2015 Renault Lodgy long-term review, final report

    Published on Feb 21, 2017 07:00:00 AM


    The MPV spent a lot of time with us on the road and we aren’t thrilled to see it go.

    Make : Renault
    Model : Lodgy

    The Renault Lodgy was part of our long-term fleet for over a year – it’s now time for the MPV to make its way back home. Having driven it quite a few times over the last year, what I couldn’t get over was how massive it felt on the narrow Mumbai roads, especially since I prefer small hatchbacks for city driving. However, that didn’t stop the Lodgy from building a strong fan base.
    The MPV travelled with us, far and wide, accompanying our camera crew on various shoots. Four seats for the photo and TV crew, and plenty of space for bags and equipment; it was a no-brainer. After its debut drive with us – to Ratnagiri on a rainy day – the Lodgy cemented its place as the official crew vehicle of the photography and video teams.

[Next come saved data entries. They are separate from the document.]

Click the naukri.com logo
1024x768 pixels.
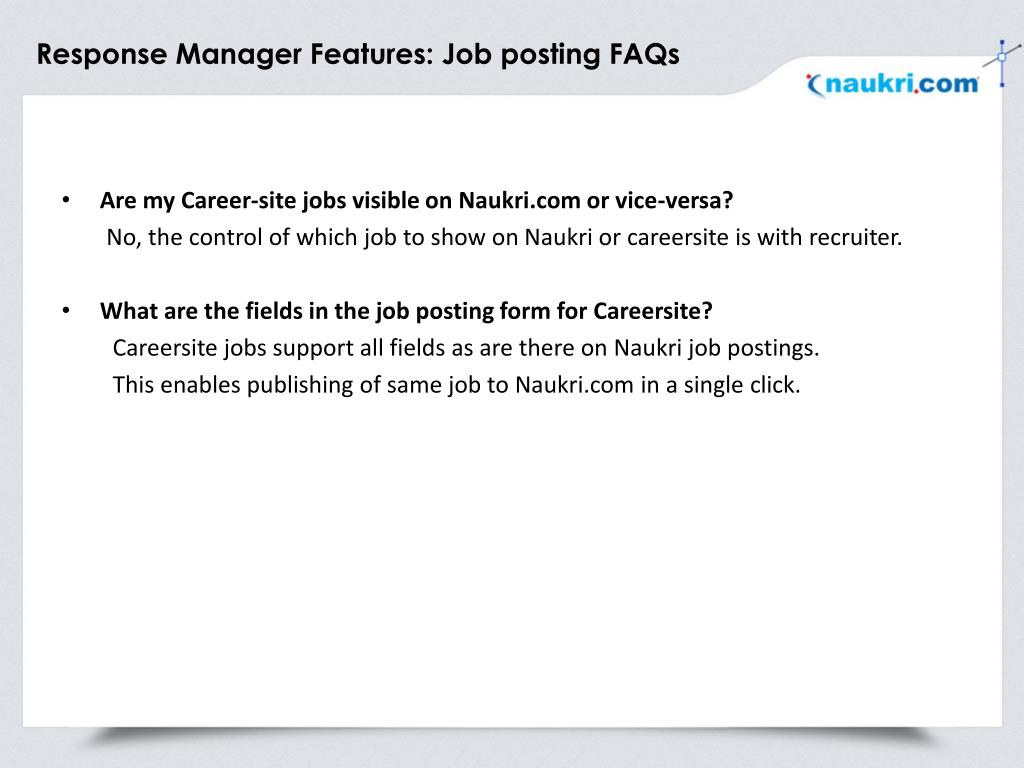(893, 85)
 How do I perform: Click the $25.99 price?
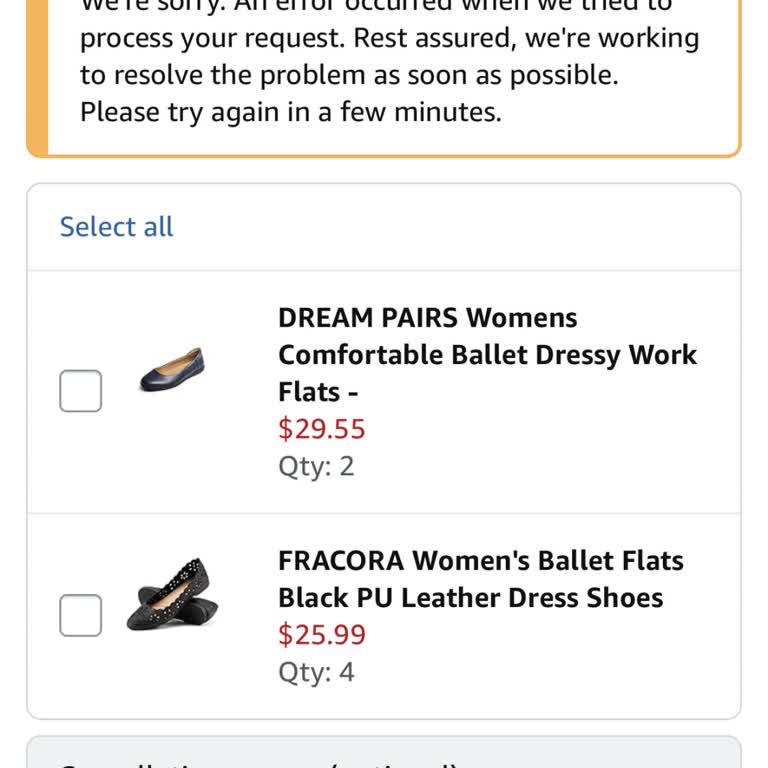tap(322, 634)
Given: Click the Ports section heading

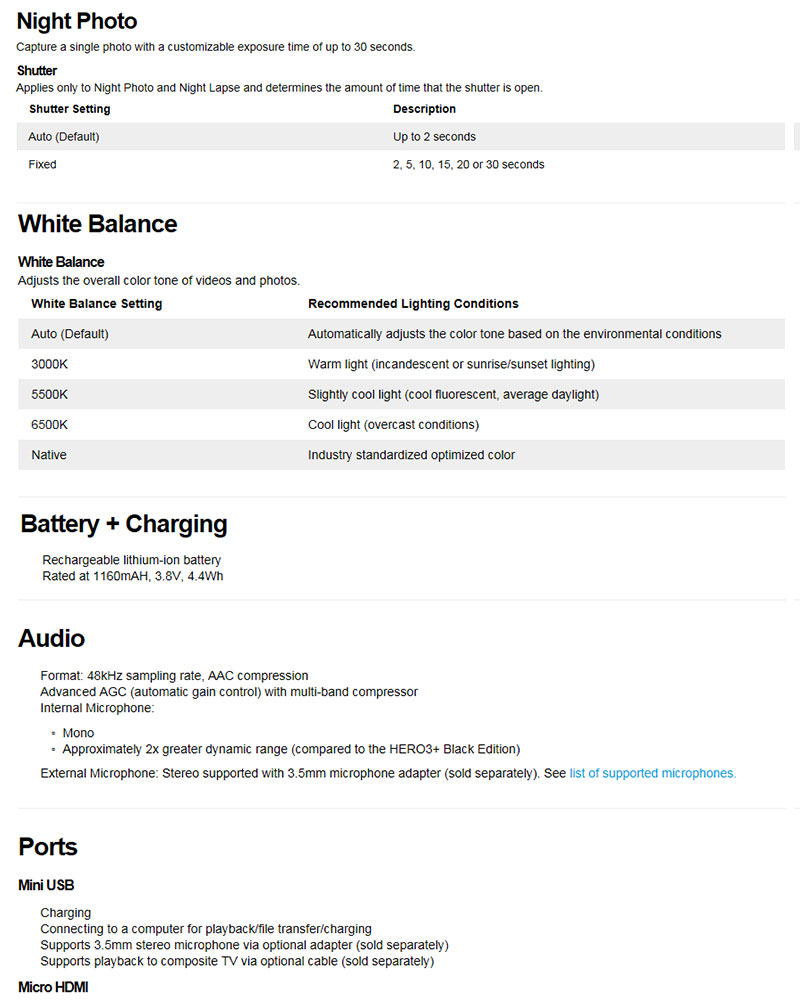Looking at the screenshot, I should click(x=48, y=847).
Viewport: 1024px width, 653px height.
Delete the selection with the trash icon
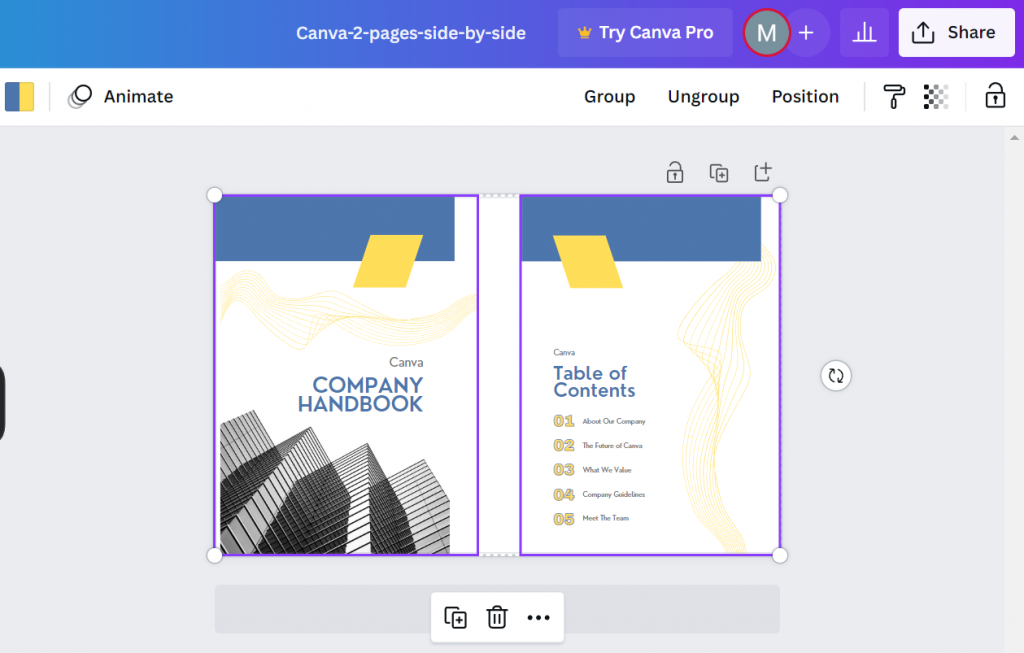point(497,617)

    Although the space offered in the Lodgy is generous, the removable third row of seats is a welcome feature. There was just no limit to how much we could load in it. And regardless of the car that was in the spotlight, be it the humdrum hatches or the exotic supercars, the Lodgy stood its ground at all times.

    Our staffer Siddhant’s bicycle fit perfectly in the MPV’s spacious cabin.

    Its large windows, flexible seating and wide-opening tailgate aside, there are lots of, ahem, ‘mounting points’, which were of great help to our photographers and videographers. In fact, the brilliant suspension, which delivers a flat and consistent ride made  our lives really easy for tracking shots. 

    The Lodgy proved its practicality in various areas; like when one of our staffers wanted to take his bicycle for a routine service check or for airport runs. The luggage-swallowing ability of the Lodgy made it the logical choice for such duties.

    The 110hp 1.5 litre diesel engine, six-speed gearbox and some of the running gear are the same proven mechanicals of the Duster, so it’s no surprise then that this MPV didn’t falter even under hard use. However, it has some of the Duster’s drawbacks too. The clutch has always been a bit heavy and bites only near the top of the pedal’s travel. If that did take some getting used to, it was on the highway that the engine really excelled. Its tall sixth gear really felt at home here, even when the car was packed with people and things.